Rebooting, reporting

Reporter's notebook

(Flickr, sskennel)

I’m back. I won’t make any excuses for my absence, but I do have an explanation. I have willfully ignored this little corner of the web for months as I adjusted to becoming a reporter again.

In December, I accepted a job covering Boca Raton and unincorporated Palm Beach County west of the city for the Sun Sentinel. The time since has been a crazy adjustment period in which I hustled to learn the territory, connect with sources, hone my writing and relearn all the style minutiae I forgot after college. It’s been an obviously stressful period, filled with daily plunges into self-doubt and glimmers of success, but it’s also been the most fun I’ve had in my journalism career.

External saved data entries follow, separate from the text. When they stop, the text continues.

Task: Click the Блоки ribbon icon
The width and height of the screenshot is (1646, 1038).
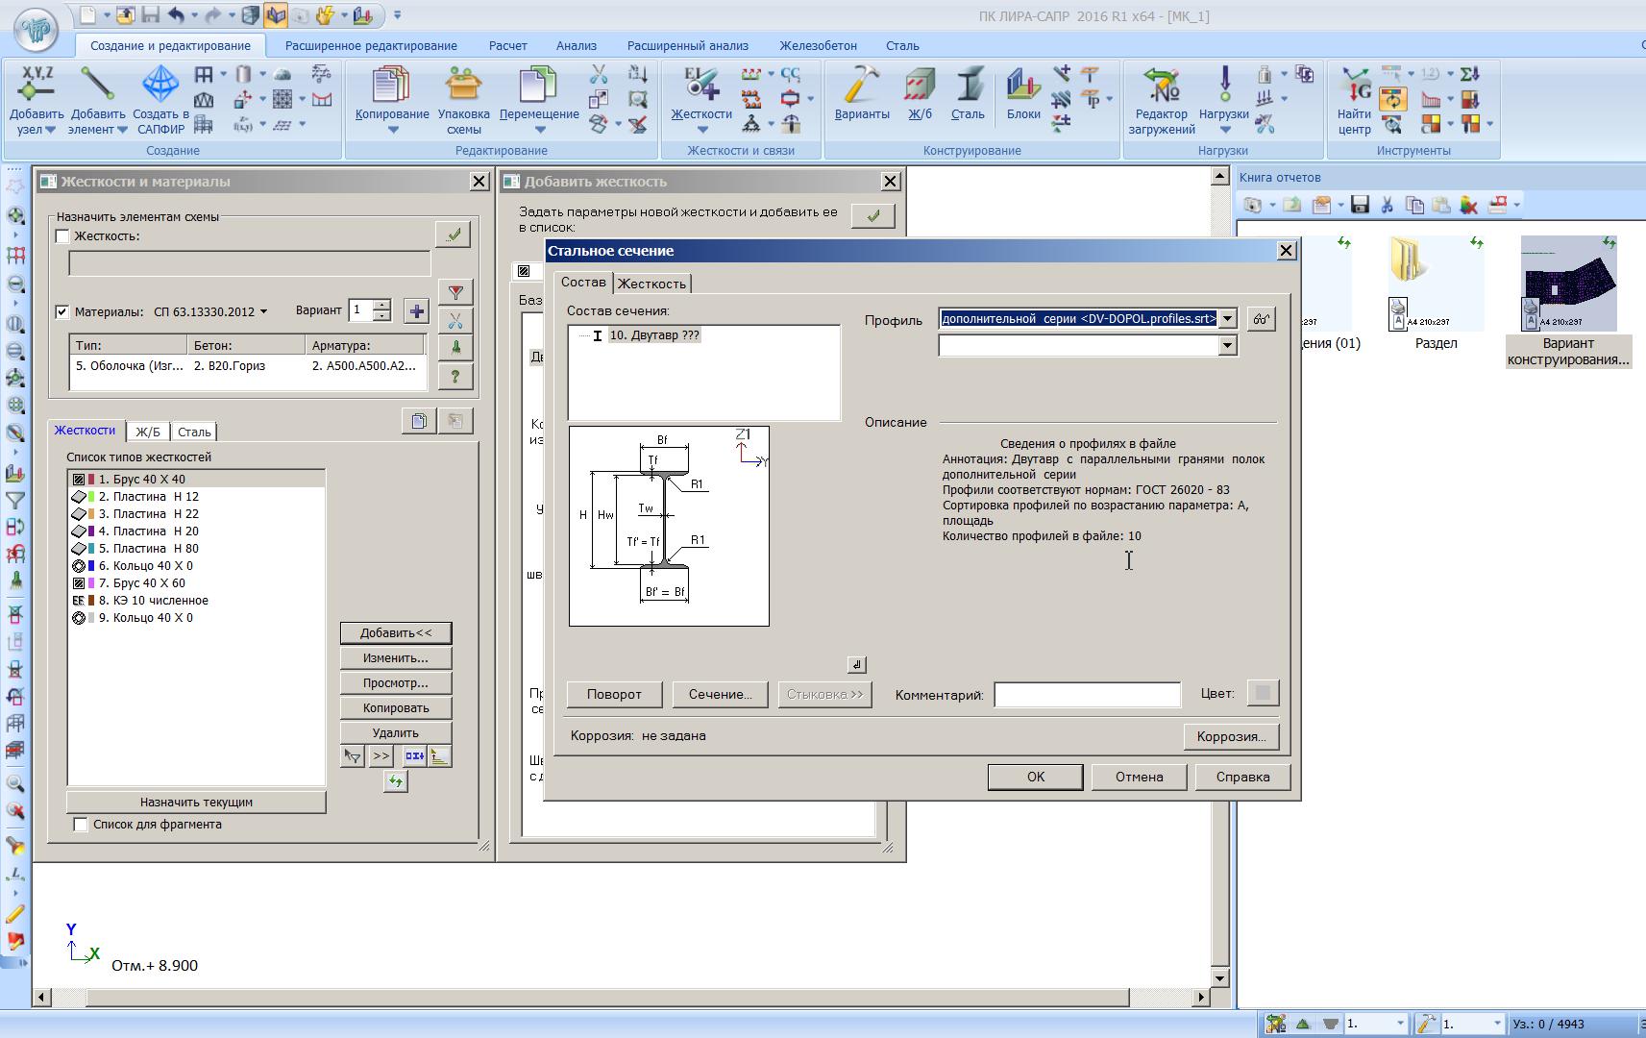Action: pos(1023,88)
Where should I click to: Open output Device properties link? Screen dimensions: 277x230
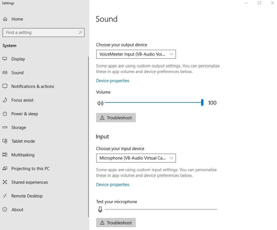click(x=112, y=81)
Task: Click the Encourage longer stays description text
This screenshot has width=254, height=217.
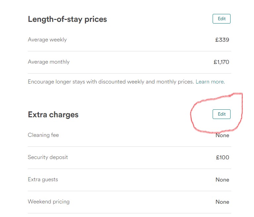Action: 99,81
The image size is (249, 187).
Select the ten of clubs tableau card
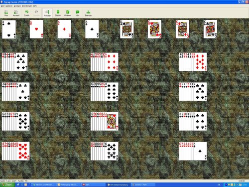pos(112,151)
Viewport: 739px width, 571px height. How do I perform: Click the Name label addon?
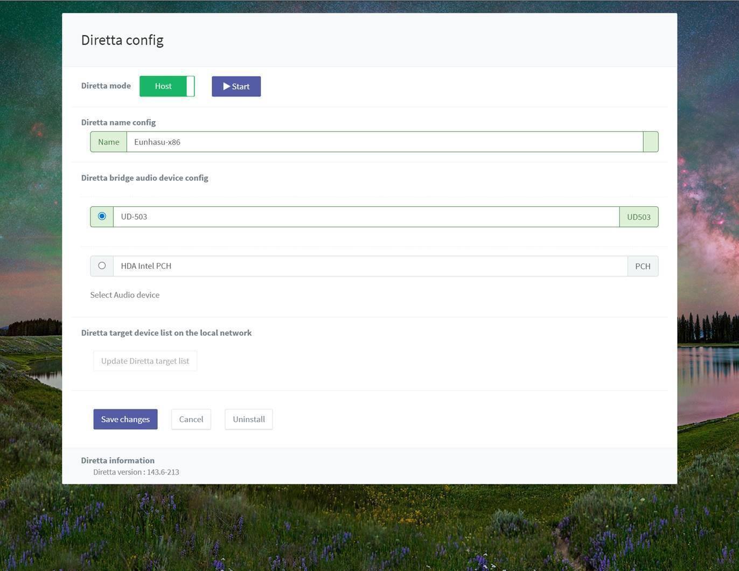(x=108, y=142)
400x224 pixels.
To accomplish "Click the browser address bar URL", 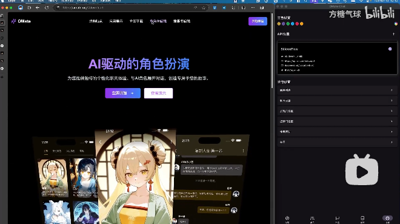I will [83, 8].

I was a reporter and columnist at my college paper, but I chose design when it came time to get a job. I was a solid designer, and I enjoyed the work. I believed then, as I do now, that presentation can make or break a reader’s understanding of a story. But at least a sliver of the job’s appeal was its anonymity. Designers don’t get bylines, nor angry calls from readers and sources.

Reporting is personal. Every day you ask people to trust you with their stories, their ideas, their passions, their trials. At the end of the day, you sift through those, taking bits of each and brewing them into a few hundred words that’s supposed to encapsulate an issue. Usually, the result is a coherent catalog of point and counterpoint. Occasionally, it’s magic — corruption is uncovered, darkness is illuminated, humanity shines through the cacophony.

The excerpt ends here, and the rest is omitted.